1. This appeal under Section 14A of the Scheduled Caste and

Scheduled Tribes (Prevention of Atrocities) Act, 1989 (“the SC

and ST Act”) is directed against an order dated 24th February,

2022, in Criminal Appeal No.526 of 2022, whereby the learned

Special Judge, Thane, was persuaded to reject the application of

the applicant – accused for pre-arrest bail in connection with

CR No.19 of 2002 registered with CBD Belapur Police Station,

Thane, for the offences punishable under Sections 3(1)(r) and

3(1)(s) of the SC and ST Act.

2. Admit.

3. Heard finally.

4. The indictment against the appellant – accused is that the

appellant had known the prosecutrix, who is a member of the

scheduled caste, as the appellant had an occasion to interview

the prosecutrix for the post of Tele-Caller with the Five Bridge

Company, Belapur, Navi Mumbai. The prosecutrix was informed

that she was not selected. However, the appellant tried to

establish rapport with the prosecutrix and made advances

towards her. The prosecutrix did not cave in to the advances of

the appellant with ill motive.

5. In the month of January, 2022, the prosecutrix was

offered appointment on the post of Tele-caller in Nearby Plut

Company. The prosecutrix alleges that on 25th January, 2022,

at about 11.30 am. while she was working as a receptionist, the

appellant came to the office accompanied by four persons. She

requested the appellant and his associates to enter their names

in the visitors book. Without paying heed to her request, the

appellant and his associates barged into the cabin of Chief

Managing Director (CMD). There was exchange of words in high

tone. After her employer, Devidas Rathod asked the appellant

and his associates to leave the CMD’s cabin, they came in the

waiting area. At that time, the prosecutrix asked the appellant

to make an entry in the visitors book. The appellant humiliated

the prosecutrix by uttering the words, “Tuzi layaki kay ahe, tu

chambhar kuthali, tula me jawal karnyacha praytna kela tar

tula maj ala”. The appellant humiliated the prosecutrix with

reference to her caste, in the presence of the other office staff,

Devidas Rathod, and the persons who accompanied the

appellant. Hence, the prosecutrix lodged report.

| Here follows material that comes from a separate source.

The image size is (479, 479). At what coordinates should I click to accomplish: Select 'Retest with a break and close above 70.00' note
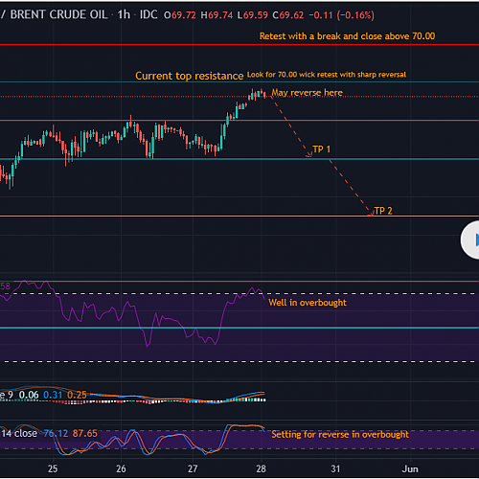[x=347, y=36]
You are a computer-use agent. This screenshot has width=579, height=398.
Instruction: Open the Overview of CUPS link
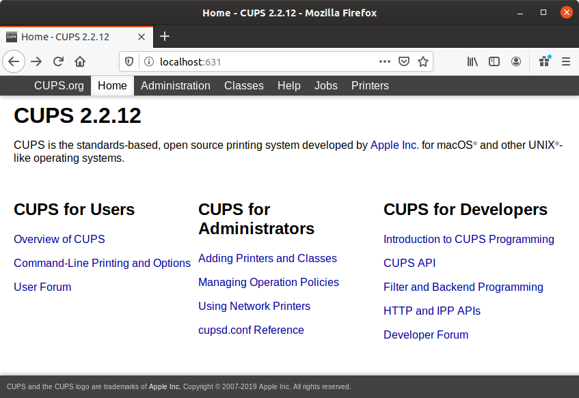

6. Apprehending arrest, the appellant preferred an

application for pre-arrest bail. By the impugned judgment and

order, the learned Special Judge rejected the application. The

learned Special Judge was of the view that there was prima

facie material to support the allegation of commission of the

offences punishable under the SC and ST Act, and thus the bar

under Section 18 and 18-A of the SC and ST Act came into play

and, therefore, the appellant did not deserve exercise of

discretion under Section 438 of the Code of Criminal Procedure,

1973 (“the Code”).

7. Being aggrieved the appellant is in appeal.

8. I have heard Mr. Nikam, the learned Counsel for the

appellant, Mr. Patil, the learned APP for the State and Ms.

Yadav, the learned Advocate appointed from the Legal Aid Panel,

to espouse the cause of the respondent no.2 - prosecutrix.


9. Mr. Nikam would urge that the offences punishable under

Sections 3(1)(r) and 3(1)(s) of the SC and ST Act, are not prima

facie made out. The learned Special Judge, according to Mr.

Nikam, committed an error in arriving at a finding that in the

facts of the case, the offences are prima facie made out and,

therefore, the provisions of Section 438 of the Code had no

application.

10. A three-pronged submission was canvassed by Mr. Nikam.

First, the FIR does not disclose the caste of the appellant. Since

Section 3 of the SC and ST Act begins with the expression,

“Whoever, not being a member of Scheduled Caste or a Schedule

Tribe’, it is incumbent on the prosecution to demonstrate that

the appellant does not belong to Scheduled Caste or Scheduled

Tribe. In the absence of such positive assertion in the First

Information Report (“FIR”), the offences punishable under

Section 3(1)(r) and 3(1)(s) cannot be said to have been prima

facie made out. To lend support to this submission, Mr. Nikam

placed reliance on an order passed by this Court in Criminal

Appeal No.75 of 2020 (Santosh Damu Bhgat & Anr. vs. The

State of Maharashtra & Anr.), dated 28th February, 2020.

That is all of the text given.